Xiongnu, an ancient nomadic people in northern China, rose at the foot of Yinshan Mountain in Inner Mongolia today. They wore long hair. According to Records of the Historian Biography of Xiongnu, Xia Houshi Miao, the ancestor of Xiongnu, is also called Chunwei. On top of Tang Yu, Shan Rong, Nian and Hun Zhou were merged into Xiongnu by Xia Jia Chunwei who moved northward in late summer and early Shang Dynasty. They lived in northern Manchuria and migrated with animal husbandry. Xiongnu in China ancient books is a powerful nomadic people who ruled the northern part of the Central Plains in the late Qin Dynasty and early Han Dynasty.

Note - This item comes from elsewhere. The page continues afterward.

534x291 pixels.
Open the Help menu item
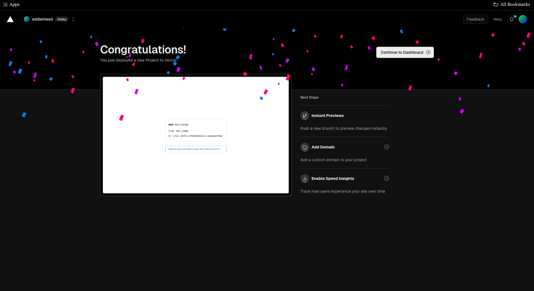(x=497, y=19)
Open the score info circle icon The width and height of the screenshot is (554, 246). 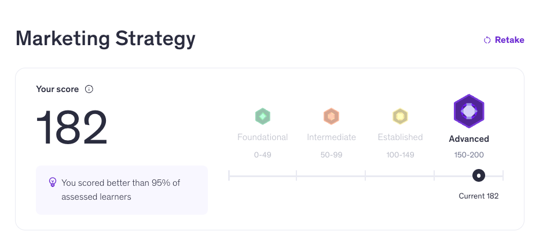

Xiongnu influenced the historical process of China at that time, which was recorded in Historical Records and Hanshu. Modern western mainstream historians generally believe that the Huns in the north of the Central Plains are some nomadic people who like to fight and form alliances with horses, but they are only ethnic groups, not ethnic groups.
Xiongnu territory
When the Xiongnu was strong, it broke the East Lake in the east, joined Loulan and Wang Di in Henan in the south, attacked Yueshi and other countries in the western regions in the west, served Dingling in the north and Jiankun in the northwest. The mountain range is centered on the Mongolian Plateau and extends eastward to the eastern part of Inner Mongolia. The Great Wall of the South is adjacent to the Qin and Han Dynasties and once controlled the Hetao and Ordos regions. Crossing Altai Mountain to the west, reaching Qingji and Fergana Valley, and reaching the periphery of Lake Baikal to the north. Known as the "country of hundred barbarians".